目標.
電流測定についての文書抜粋をもとに、次の問いに答えよ。
(a) ロゴスキーコイルは何に基づいて電流を測定するか。
(b) ロゴスキーコイルを用いた測定で複合材料にあけた穴は、何に影響を及ぼすおそれがあるとされているか。
(c) 非常に小さな磁気センサーの難点として挙げられている二つは何か。

文書抜粋.
= = = = =

ロゴスキーコイルは、大電流を測定可能な環状のコイルであり、測定箇所を囲むように配置されることで、当該コイルの両端に誘起される電圧に基づいて電流を測定可能となっている。また、磁気センサーは、測定箇所表面の磁界を検出することで、この磁界に基づいて電流を測定可能となっている(例えば、非特許文献1参照)。
【先行技術文献】
【非特許文献】
【0005】
【非特許文献1】Yoichiro Tsumura, Tatsufumi Aoi, Hideo Yamakoshi, Koji Satake, Kazuo Yamamoto, “Surface magnetic field measurements using ferrite-core sensors”, ICOLSE2009, 2009/9/15
【発明の概要】
【発明が解決しようとする課題】
【0006】
しかしながら、ロゴスキーコイルや磁気センサーを用いた電流測定は、下記の点において、複合材料中の繊維に流れる電流の測定には適していない。
ロゴスキーコイルを用いた測定では、複合材料中の繊維を囲むように当該コイルを配置しなければならないため、複合材料自体に穴をあけなければならず、この穴が電流分布に影響を及ぼすおそれがある。
また、磁気センサーを用いた測定では、複合材料に穴をあける必要は生じないものの、繊維周りの電流の流れが数mmオーダーで変化するものであるために、非常に小さな磁気センサーを用いなければ正確な電流分布を捉えることができない。このような小さな磁気センサーは、ノイズの影響を受けやすいうえに、そもそも製作が困難である。

= = = = =

語や要素の検索に関する項目:
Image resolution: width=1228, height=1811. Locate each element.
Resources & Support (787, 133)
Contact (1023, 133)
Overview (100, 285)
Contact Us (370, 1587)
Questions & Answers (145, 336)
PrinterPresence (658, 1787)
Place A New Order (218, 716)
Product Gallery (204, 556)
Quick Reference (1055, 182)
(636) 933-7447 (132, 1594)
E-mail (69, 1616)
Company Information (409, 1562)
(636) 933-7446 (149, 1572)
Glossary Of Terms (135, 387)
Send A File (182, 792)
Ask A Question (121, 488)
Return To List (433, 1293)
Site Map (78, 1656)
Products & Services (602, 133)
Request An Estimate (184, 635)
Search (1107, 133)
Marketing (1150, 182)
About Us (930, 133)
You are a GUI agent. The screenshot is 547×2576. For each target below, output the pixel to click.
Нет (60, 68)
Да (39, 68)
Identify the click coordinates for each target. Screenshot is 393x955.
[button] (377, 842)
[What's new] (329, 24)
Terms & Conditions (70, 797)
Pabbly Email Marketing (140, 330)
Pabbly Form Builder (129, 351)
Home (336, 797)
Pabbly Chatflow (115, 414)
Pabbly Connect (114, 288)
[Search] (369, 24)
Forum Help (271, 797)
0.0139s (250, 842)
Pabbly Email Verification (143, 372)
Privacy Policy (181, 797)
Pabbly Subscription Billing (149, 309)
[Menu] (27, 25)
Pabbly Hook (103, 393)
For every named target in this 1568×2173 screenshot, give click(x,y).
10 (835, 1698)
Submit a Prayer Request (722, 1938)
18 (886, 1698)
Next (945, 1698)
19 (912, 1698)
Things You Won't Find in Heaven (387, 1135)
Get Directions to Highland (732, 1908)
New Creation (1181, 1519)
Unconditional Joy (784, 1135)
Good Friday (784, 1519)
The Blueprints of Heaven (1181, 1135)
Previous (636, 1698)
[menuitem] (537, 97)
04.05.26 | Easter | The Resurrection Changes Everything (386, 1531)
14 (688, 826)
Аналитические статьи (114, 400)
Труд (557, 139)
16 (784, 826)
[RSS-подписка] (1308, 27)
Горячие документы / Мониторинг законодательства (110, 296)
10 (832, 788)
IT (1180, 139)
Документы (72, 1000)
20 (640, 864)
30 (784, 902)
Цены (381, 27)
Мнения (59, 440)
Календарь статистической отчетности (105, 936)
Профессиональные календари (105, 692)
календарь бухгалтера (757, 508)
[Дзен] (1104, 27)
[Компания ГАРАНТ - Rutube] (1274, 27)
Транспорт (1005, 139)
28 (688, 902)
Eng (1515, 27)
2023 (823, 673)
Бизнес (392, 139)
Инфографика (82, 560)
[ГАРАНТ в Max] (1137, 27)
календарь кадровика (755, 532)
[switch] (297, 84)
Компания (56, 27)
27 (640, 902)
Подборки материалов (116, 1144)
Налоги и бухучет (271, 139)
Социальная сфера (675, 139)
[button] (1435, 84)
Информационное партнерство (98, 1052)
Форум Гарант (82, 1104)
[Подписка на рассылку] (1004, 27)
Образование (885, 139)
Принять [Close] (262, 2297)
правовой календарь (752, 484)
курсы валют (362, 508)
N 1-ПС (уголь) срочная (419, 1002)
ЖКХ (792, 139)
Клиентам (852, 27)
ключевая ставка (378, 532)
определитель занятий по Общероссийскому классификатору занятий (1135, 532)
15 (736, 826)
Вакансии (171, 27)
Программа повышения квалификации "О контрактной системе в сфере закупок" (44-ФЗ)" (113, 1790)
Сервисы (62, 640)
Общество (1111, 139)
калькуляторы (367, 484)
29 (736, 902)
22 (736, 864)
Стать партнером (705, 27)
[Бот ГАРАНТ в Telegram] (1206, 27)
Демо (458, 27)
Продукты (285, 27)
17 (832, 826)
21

= = = = =

解答.
(a) コイルの両端に誘起される電圧。
(b) 電流分布。
(c) ノイズの影響を受けやすいこと、そもそも製作が困難であること。